The plaintiffs also tendered a journal entry showing that the books of accounts of the first plaintiff recorded the Blue Crescent land having been removed from its account “as an asset as at 30 June 1992 as per property settlement under the Family Law Act.”
The plaintiffs on this appeal seek an order setting aside the dismissal by the Trial Judge of the plaintiffs’ claim in respect of the Golden Point debt and the Blue Crescent land and a referral back to the Trial Judge for determination of those claims.
It is therefore not for this Court to make any decision whether or not the plaintiffs’ claim has or will be made out. It is only for this Court to determine whether the plaintiffs established an arguable case.
In my opinion there is no doubt that the plaintiffs discharged their onus and established a prima facie case against all three defendants in respect of both the Golden Point debt and the Blue Crescent land. In my opinion, the plaintiffs’ evidence established immediately prior to 12 June 1992 the first plaintiff was possessed of two assets, namely, the Golden Point debt and the Blue Crescent land. Thereafter, apparently as a result of a compromise by one of the directors of his Family Court proceedings with his former wife, the first plaintiff transferred those assets in the manner described to the advantage, it may be argued, of the first named defendant.
In my opinion the plaintiffs did establish a prima facie case which all three defendants were called upon to answer.
The Trial Judge concluded the plaintiffs had not established the transactions were not made in favour of the plaintiff in good faith and for valuable consideration.
In my opinion the transactions which, on the face of it, did not advantage the first named plaintiff were of a kind that it might be inferred they had not been made in good faith and for valuable consideration.
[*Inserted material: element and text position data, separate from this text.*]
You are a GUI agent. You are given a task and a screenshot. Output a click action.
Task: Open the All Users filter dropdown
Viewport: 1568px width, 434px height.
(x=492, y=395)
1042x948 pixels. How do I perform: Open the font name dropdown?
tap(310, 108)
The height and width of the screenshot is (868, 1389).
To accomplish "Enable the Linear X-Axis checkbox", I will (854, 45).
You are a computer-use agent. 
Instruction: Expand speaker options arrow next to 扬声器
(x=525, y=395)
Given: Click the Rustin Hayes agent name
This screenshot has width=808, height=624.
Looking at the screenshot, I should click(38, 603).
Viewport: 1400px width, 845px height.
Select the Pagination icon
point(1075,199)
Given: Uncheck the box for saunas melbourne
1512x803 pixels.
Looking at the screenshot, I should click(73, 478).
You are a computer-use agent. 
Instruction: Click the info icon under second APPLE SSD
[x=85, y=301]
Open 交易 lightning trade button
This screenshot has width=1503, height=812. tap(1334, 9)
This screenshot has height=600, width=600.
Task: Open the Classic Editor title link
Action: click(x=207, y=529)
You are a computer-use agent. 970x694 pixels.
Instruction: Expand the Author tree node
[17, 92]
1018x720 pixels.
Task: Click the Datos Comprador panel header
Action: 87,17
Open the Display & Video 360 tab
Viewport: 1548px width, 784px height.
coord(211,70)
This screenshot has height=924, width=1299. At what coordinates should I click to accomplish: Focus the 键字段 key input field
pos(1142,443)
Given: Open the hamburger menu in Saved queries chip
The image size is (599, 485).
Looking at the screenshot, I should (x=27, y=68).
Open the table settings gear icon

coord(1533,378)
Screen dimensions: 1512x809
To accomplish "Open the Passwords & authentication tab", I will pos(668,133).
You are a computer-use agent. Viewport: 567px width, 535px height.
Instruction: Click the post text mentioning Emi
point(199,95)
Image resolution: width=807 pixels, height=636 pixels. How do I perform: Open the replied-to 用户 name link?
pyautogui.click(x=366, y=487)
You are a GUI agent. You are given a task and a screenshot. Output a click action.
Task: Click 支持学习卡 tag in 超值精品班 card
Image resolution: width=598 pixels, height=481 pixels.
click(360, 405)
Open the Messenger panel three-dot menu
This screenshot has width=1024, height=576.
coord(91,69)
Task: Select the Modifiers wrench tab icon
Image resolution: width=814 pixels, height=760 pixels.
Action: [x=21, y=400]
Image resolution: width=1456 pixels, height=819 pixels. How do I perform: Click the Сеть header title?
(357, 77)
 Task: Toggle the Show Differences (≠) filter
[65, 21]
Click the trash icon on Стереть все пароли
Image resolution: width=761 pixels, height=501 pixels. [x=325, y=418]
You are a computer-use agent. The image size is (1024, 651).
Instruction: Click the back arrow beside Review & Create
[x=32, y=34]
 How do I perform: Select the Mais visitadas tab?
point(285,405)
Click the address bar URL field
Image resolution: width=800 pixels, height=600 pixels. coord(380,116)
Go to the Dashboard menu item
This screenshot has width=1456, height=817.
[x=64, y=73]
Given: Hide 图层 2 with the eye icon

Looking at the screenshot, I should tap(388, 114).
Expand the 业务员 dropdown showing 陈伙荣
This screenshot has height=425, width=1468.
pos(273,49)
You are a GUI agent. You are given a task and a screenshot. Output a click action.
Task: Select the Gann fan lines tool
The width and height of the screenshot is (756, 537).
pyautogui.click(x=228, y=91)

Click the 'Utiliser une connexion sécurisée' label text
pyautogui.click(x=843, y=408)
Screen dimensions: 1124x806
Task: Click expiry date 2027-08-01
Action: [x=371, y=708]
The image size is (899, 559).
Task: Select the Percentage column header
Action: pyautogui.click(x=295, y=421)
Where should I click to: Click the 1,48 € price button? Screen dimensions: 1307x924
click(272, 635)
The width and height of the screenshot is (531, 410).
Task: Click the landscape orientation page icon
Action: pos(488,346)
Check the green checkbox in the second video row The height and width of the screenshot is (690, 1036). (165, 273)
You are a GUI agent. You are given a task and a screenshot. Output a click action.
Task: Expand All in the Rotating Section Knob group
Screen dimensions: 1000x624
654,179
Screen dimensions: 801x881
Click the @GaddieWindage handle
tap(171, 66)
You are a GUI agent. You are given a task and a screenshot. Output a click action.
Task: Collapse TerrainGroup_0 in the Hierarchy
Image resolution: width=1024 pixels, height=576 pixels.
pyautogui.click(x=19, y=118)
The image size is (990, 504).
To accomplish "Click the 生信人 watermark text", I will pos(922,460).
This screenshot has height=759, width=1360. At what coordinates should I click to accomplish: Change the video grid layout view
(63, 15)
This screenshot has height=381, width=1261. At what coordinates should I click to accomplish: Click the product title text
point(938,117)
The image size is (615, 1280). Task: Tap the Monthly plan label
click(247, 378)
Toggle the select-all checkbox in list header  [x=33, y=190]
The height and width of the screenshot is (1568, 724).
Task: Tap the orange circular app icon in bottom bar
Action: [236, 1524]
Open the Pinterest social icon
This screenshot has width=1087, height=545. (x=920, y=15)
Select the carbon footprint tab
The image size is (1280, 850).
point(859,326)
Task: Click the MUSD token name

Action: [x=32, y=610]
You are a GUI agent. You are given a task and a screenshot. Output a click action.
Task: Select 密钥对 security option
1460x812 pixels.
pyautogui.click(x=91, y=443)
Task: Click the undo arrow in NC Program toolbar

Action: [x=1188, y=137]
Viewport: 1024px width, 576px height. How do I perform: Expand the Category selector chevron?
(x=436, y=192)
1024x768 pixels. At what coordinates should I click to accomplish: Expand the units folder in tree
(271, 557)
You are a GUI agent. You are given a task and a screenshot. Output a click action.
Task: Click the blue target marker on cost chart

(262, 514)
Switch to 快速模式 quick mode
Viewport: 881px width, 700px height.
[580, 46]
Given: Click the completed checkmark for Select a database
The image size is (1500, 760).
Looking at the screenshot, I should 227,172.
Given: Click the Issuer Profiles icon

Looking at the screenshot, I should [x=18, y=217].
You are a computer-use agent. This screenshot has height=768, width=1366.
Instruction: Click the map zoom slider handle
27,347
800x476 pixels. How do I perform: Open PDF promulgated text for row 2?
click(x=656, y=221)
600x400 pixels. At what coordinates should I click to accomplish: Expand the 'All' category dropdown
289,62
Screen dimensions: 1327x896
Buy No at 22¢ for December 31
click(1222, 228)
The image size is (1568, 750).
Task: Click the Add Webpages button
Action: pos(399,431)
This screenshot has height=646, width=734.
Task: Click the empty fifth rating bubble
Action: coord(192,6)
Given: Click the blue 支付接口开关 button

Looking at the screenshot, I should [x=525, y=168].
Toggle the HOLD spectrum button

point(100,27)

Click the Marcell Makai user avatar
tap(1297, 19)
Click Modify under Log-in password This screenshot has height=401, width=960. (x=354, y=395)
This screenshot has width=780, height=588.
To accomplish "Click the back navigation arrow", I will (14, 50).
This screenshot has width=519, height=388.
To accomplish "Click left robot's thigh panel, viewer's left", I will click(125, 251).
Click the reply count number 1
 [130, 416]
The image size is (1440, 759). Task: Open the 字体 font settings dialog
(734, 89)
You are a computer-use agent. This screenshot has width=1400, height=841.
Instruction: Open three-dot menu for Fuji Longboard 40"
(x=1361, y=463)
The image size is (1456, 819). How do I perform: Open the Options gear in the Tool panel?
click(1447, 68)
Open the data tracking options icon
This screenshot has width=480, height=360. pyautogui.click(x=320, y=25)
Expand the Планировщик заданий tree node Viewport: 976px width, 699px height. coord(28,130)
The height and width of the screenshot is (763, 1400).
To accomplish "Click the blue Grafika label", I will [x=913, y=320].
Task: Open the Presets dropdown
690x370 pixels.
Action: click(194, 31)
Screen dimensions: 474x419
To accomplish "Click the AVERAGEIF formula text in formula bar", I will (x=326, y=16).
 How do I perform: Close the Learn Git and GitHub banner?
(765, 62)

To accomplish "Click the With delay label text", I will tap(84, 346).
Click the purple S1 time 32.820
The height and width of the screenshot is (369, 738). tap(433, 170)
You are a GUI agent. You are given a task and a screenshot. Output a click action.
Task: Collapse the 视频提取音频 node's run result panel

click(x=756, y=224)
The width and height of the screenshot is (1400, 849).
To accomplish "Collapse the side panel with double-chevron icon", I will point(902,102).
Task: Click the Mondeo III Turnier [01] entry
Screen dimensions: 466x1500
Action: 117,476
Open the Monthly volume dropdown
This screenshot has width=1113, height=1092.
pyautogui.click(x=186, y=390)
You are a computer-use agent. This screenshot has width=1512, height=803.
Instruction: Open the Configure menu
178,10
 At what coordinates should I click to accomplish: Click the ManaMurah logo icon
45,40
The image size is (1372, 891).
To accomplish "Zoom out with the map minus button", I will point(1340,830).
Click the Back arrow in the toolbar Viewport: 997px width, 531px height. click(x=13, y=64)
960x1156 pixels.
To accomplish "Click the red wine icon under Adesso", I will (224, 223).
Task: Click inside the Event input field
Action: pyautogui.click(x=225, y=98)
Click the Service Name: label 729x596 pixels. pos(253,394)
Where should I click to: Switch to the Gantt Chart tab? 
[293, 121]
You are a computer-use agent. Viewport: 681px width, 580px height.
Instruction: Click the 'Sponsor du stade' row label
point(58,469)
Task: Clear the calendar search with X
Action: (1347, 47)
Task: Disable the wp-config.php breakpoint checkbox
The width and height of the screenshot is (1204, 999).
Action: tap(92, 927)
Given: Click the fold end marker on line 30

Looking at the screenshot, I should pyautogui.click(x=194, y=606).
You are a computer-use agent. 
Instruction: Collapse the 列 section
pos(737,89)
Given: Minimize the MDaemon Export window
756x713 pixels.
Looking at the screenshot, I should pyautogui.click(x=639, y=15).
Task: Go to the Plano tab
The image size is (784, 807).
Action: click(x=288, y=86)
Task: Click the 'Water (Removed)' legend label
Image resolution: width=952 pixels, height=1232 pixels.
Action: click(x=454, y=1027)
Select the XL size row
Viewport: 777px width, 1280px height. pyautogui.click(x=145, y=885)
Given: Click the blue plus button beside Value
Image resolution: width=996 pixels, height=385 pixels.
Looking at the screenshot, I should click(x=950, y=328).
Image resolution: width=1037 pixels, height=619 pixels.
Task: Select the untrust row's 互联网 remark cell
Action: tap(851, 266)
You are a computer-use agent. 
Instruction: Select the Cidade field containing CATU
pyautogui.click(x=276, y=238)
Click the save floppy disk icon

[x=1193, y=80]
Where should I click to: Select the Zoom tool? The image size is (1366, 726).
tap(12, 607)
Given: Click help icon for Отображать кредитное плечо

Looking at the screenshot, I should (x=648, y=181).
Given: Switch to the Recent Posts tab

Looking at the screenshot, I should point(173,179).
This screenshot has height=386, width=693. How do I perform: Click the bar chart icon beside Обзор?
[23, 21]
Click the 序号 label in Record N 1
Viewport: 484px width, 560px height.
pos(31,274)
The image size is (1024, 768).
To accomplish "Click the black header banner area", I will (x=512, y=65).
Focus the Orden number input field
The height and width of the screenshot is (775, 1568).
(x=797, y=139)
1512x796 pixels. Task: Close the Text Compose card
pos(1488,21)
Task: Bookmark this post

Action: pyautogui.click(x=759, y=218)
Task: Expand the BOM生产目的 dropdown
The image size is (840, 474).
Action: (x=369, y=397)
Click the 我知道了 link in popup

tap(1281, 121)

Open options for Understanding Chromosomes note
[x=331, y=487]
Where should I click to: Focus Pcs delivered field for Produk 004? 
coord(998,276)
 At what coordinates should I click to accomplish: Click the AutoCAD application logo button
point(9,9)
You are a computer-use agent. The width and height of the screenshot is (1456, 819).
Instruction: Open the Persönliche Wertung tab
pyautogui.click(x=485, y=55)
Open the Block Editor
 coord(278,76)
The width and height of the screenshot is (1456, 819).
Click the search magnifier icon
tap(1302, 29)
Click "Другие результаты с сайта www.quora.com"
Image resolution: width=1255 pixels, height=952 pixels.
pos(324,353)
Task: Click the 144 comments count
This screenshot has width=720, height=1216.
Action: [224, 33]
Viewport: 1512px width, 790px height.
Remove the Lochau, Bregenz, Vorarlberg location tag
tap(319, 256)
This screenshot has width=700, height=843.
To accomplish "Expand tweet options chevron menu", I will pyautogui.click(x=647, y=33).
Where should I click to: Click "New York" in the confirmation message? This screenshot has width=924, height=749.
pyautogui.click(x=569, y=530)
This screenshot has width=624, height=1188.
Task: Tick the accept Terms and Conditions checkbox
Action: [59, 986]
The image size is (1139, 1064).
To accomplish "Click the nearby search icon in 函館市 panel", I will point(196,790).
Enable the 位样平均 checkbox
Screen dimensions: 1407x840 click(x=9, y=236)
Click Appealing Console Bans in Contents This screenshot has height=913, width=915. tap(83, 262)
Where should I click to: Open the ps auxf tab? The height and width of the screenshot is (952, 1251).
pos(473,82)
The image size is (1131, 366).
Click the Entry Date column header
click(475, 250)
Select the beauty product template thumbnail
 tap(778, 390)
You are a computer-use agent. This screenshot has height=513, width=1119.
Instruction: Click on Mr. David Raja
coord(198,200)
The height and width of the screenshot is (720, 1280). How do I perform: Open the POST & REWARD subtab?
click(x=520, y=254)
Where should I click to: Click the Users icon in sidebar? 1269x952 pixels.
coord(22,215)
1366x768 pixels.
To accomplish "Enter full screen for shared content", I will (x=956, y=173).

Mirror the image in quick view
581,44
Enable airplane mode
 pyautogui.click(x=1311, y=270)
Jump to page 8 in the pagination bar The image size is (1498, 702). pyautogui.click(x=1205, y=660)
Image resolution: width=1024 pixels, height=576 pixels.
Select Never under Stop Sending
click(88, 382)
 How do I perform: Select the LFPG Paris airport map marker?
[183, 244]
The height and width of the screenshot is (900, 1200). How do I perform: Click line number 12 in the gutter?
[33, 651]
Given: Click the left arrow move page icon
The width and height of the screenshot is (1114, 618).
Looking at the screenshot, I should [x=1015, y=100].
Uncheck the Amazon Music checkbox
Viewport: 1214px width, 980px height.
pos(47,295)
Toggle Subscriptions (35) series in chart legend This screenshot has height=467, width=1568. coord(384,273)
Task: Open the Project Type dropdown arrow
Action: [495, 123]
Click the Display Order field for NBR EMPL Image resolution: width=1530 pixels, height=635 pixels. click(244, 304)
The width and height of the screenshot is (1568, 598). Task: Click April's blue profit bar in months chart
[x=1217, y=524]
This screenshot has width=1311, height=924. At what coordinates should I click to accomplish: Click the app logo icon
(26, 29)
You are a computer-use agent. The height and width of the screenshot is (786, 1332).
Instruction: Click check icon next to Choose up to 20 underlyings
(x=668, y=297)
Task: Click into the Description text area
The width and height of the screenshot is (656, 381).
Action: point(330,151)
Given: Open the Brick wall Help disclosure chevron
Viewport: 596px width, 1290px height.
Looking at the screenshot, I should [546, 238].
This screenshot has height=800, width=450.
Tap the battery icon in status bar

In that respect, in my opinion, a prima facie case was made out.
The learned Trial Judge also found the plaintiffs had not advanced any evidence to enable a finding under s 232 of the Corporations Law against the directors. In my opinion in that respect his Honour erred. There was such evidence which, if uncontradicted, could have led to a finding that the directors had not acted in the best interests of the first plaintiff and were therefore liable in that regard.
It is not for this Court, at this stage, to determine whether or not the evidence led to that conclusion. It is only for this Court, at this stage, to determine whether a prima facie case was made out. In my opinion, such a case was made out.
Conclusion
In my opinion the complaints made by the plaintiffs have been made out and the order of the Trial Judge dismissing the plaintiffs’ claim against the defendants in respect of the Golden Point debt and the Blue Crescent land should be set aside and the matter remitted to the Trial Judge for hearing and determination according to law.
The order for costs made in favour of the defendants should also be set aside and the question of the costs of the action determined after the hearing of the matters remitted to the Trial Judge by this decision.
I would make the following orders:
1...... The appeal be allowed and the order of the Trial Judge dismissing the plaintiffs’ claim against the defendants be set aside.
2. That part of the plaintiffs’ action relating to the Golden Point debt and the Blue Crescent land be remitted to the Trial Judge in the District Court of South Australia for determination.
3...... The order for costs made in the District Court set aside.
4. The defendants to pay the plaintiffs’ costs of this appeal.
52.............. BLEBY J.......... I agree.